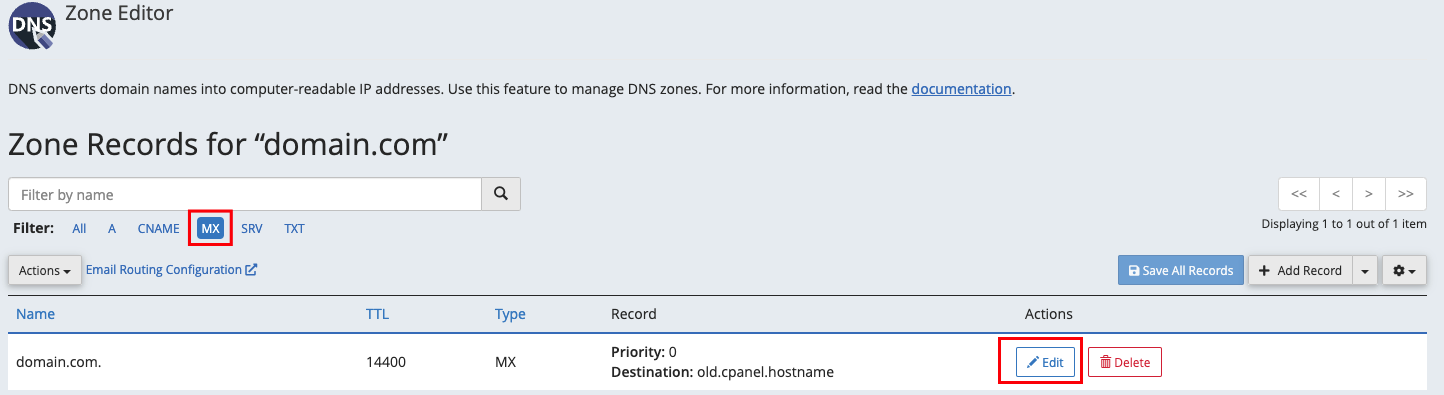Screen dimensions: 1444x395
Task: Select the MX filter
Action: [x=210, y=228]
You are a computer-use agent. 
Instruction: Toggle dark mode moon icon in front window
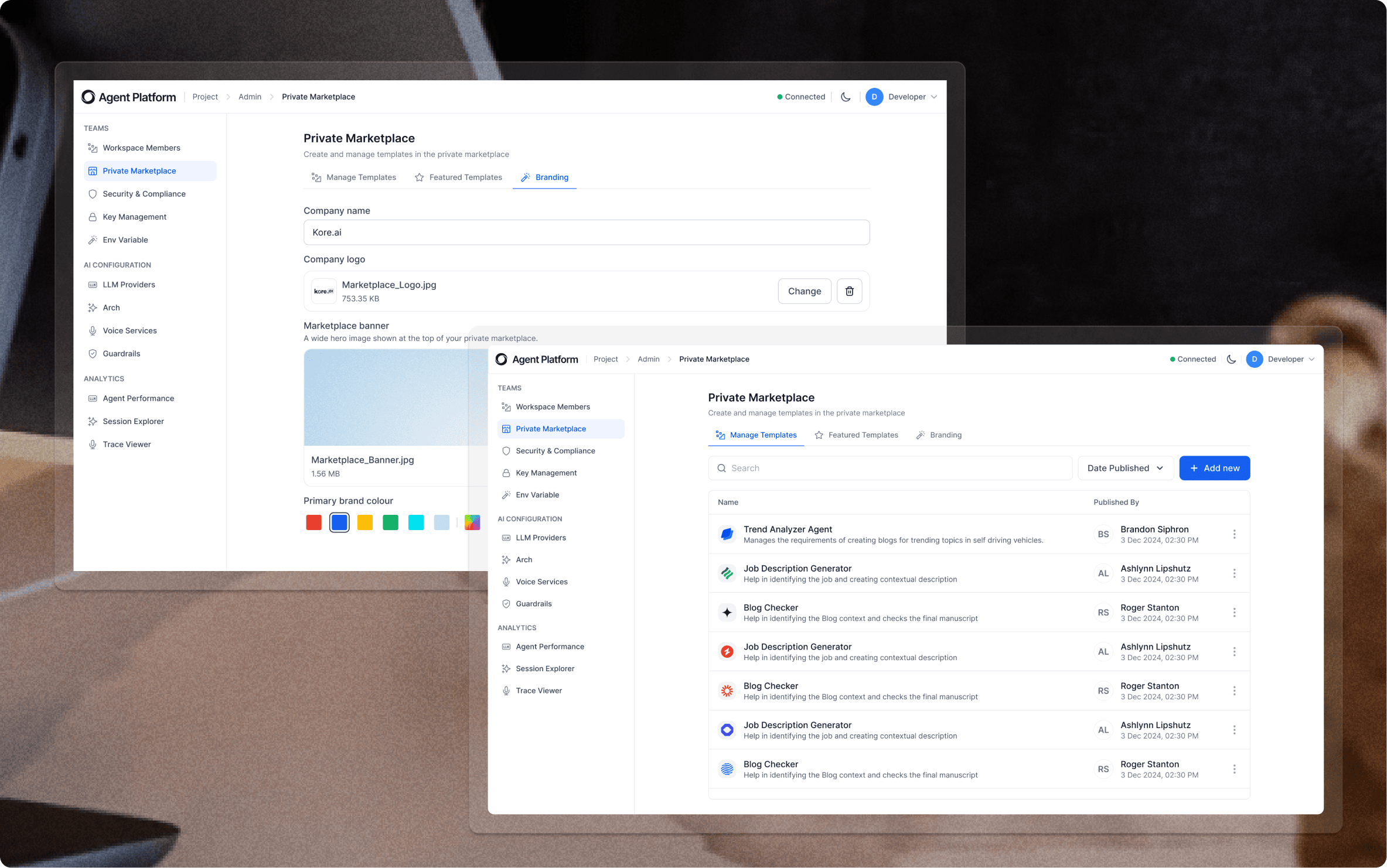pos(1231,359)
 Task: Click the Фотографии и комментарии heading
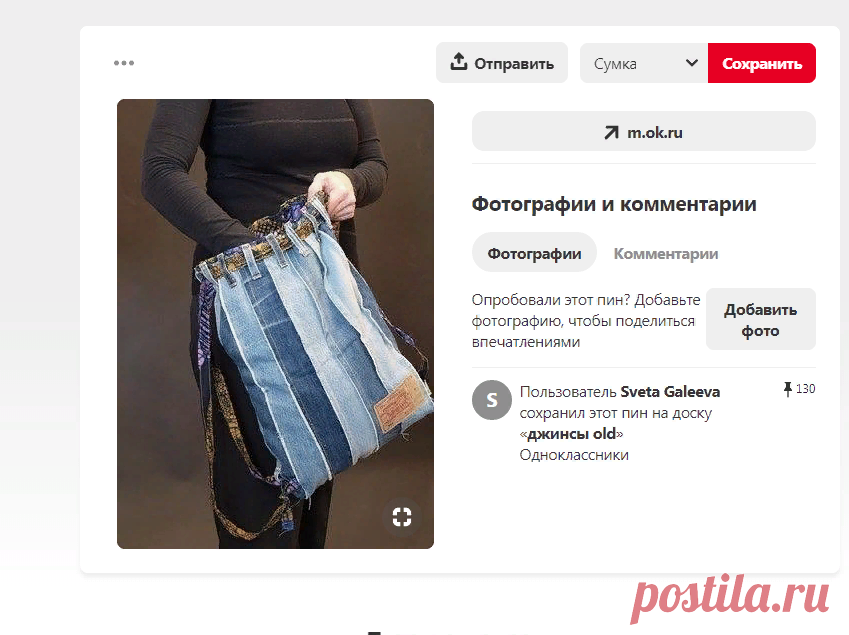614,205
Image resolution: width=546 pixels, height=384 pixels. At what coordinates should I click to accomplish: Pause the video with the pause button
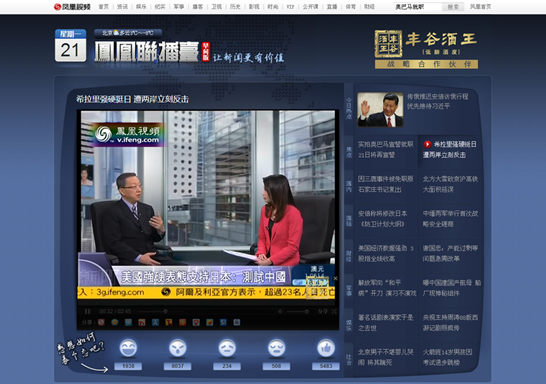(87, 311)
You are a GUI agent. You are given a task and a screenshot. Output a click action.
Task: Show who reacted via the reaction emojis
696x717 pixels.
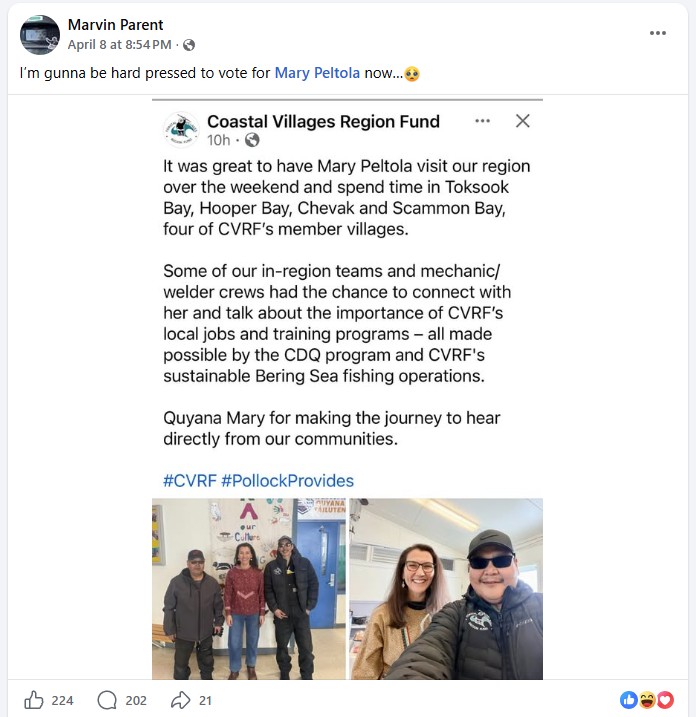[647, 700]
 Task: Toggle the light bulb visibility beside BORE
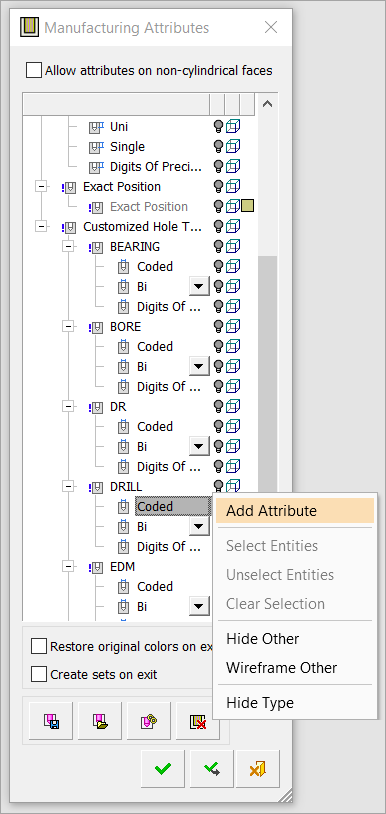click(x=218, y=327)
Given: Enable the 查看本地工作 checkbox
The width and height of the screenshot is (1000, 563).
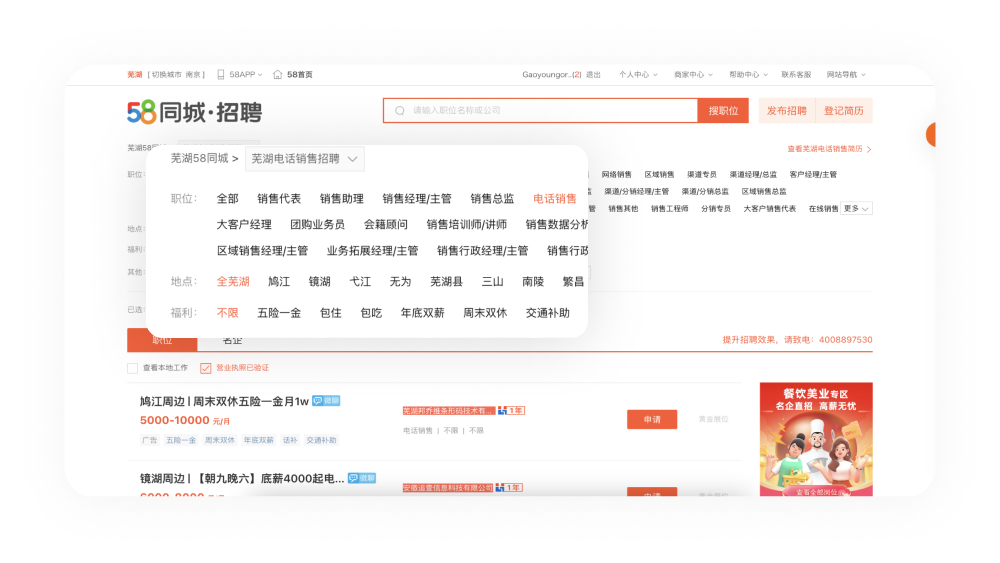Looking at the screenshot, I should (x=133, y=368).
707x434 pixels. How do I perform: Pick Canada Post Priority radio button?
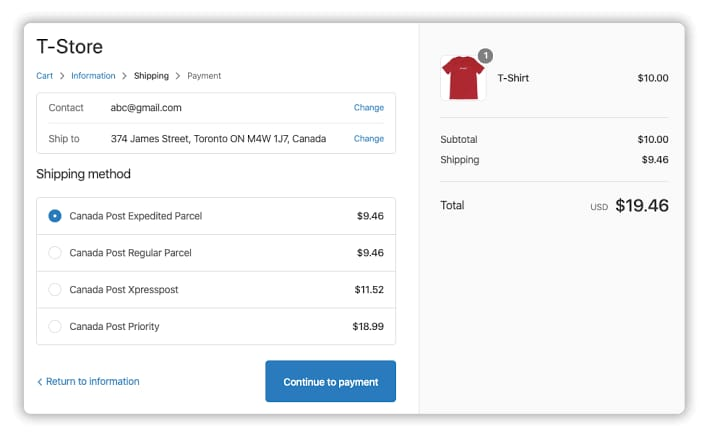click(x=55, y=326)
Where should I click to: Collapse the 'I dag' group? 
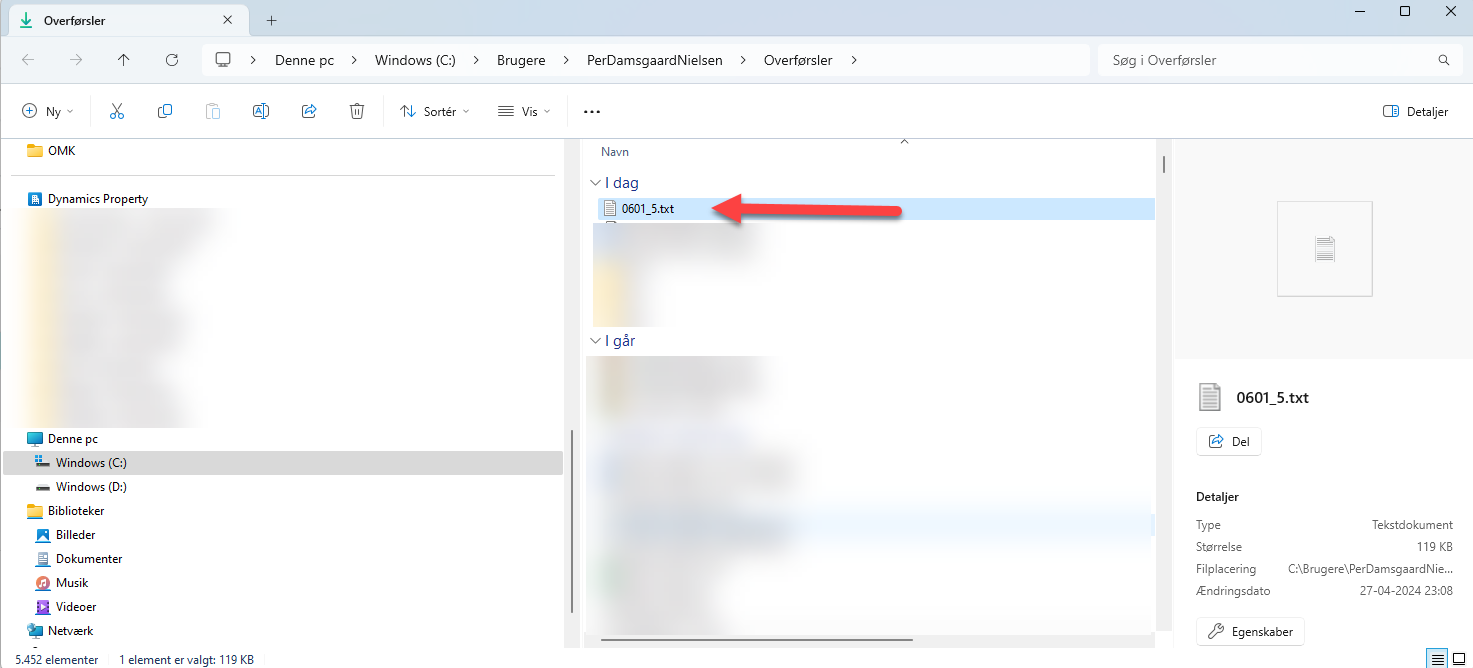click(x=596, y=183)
+ + + +
Reproduce all of the items above word for word, leaving out the pictures.

Task solution:
Screen dimensions: 1444x395
Task: Select the MX filter
Action: [x=210, y=228]
You are a computer-use agent. 
Instruction: Toggle dark mode moon icon in front window
pos(1231,359)
 Task: Click the Фотографии и комментарии heading
614,205
Image resolution: width=546 pixels, height=384 pixels. At what coordinates should I click to accomplish: Pause the video with the pause button
(87, 311)
You are a GUI agent. You are given a task and a screenshot. Output a click action.
Task: Show who reacted via the reaction emojis
696x717 pixels.
[647, 700]
 Task: Toggle the light bulb visibility beside BORE
click(x=218, y=327)
Given: Enable the 查看本地工作 checkbox
The width and height of the screenshot is (1000, 563).
Looking at the screenshot, I should (x=133, y=368).
707x434 pixels. How do I perform: Pick Canada Post Priority radio button?
click(x=55, y=326)
Where should I click to: Collapse the 'I dag' group? 
click(x=596, y=183)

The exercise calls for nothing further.